Wherever "computer" occurs in the entries, copy the line that holds it.

── GIVEN DATA

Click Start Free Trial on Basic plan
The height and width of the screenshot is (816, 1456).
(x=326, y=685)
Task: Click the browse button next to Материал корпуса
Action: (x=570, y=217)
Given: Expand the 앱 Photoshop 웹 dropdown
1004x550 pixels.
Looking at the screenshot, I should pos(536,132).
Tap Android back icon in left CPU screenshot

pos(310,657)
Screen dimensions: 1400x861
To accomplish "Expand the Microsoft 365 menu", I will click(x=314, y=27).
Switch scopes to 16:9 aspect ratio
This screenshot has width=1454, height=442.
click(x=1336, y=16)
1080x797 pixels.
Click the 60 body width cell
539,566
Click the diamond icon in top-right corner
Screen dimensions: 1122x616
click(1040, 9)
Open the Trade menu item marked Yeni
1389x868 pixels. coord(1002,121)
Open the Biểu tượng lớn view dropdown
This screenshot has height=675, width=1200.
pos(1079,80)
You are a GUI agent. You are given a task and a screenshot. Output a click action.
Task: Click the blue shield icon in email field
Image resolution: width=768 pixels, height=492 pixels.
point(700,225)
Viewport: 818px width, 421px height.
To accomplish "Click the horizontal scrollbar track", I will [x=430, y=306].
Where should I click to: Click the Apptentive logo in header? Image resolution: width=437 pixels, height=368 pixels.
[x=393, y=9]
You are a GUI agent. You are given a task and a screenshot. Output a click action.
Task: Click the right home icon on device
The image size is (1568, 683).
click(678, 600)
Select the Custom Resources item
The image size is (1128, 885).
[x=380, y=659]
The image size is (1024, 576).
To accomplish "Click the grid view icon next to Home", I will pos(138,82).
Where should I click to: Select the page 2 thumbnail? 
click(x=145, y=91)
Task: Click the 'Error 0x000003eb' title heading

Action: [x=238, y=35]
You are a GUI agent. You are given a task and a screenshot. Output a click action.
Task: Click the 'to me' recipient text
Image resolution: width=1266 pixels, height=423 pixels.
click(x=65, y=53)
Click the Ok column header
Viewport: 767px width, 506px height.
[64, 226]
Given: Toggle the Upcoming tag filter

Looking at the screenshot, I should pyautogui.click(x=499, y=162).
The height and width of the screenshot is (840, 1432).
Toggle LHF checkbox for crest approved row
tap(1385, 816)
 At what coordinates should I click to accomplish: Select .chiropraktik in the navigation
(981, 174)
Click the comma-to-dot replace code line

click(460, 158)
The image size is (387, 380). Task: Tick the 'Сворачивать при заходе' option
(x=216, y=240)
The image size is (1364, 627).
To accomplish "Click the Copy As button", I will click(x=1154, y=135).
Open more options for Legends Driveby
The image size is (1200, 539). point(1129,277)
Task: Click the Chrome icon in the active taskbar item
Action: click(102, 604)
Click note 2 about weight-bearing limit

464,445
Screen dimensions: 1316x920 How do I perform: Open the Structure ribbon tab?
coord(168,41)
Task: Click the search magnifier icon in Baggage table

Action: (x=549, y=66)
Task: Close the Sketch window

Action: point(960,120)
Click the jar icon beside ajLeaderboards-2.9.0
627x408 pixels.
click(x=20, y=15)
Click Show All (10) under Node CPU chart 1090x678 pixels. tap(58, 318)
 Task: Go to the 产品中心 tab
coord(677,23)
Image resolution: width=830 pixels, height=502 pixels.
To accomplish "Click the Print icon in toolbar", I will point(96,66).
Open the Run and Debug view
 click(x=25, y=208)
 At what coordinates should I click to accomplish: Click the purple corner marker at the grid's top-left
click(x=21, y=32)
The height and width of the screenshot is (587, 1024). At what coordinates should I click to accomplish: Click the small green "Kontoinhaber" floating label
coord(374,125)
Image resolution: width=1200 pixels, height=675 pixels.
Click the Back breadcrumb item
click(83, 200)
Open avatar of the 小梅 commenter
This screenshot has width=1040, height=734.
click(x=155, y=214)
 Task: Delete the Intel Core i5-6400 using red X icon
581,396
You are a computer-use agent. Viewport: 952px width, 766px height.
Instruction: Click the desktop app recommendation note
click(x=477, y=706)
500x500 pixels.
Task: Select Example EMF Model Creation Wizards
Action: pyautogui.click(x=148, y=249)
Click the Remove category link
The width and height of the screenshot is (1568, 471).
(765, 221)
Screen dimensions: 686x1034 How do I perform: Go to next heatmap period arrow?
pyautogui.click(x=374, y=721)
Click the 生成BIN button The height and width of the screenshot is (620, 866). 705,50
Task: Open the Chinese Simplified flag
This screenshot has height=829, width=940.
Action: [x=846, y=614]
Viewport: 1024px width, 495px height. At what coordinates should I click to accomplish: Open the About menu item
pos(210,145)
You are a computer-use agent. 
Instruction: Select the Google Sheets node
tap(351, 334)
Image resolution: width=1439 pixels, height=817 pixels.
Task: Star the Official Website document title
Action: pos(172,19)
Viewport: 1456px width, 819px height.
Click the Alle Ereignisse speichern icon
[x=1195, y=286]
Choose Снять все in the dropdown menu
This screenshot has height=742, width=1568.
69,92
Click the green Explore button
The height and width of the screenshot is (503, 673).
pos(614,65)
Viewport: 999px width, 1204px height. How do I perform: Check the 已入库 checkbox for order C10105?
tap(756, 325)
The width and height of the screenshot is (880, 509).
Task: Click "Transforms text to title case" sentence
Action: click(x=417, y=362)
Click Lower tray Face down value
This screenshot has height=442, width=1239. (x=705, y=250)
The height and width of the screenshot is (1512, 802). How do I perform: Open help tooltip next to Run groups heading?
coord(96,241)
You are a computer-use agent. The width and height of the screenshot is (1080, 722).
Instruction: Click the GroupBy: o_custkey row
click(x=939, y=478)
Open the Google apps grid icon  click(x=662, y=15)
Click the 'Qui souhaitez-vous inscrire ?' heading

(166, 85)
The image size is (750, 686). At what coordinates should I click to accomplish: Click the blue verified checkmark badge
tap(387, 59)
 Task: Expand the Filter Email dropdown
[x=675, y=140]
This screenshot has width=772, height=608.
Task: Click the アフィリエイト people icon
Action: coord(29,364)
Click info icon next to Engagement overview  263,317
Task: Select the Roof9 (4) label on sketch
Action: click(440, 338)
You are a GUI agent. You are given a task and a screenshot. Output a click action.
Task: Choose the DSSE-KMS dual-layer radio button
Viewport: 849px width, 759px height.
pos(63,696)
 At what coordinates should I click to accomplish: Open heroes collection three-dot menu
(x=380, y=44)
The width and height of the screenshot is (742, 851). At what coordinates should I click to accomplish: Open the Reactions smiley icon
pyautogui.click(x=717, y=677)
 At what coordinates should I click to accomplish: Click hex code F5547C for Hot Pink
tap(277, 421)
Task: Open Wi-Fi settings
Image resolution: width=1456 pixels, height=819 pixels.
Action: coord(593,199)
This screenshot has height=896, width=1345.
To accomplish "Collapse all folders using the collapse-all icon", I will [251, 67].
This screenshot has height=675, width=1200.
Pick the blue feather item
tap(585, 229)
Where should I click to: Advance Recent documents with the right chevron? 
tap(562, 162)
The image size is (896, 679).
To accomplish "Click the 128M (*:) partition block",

────

- RESPONSE
You are a computer-use agent. Viewport: 952px width, 766px height.
You are a computer-use agent. 
You are a computer-use agent. The width and height of the screenshot is (1080, 722).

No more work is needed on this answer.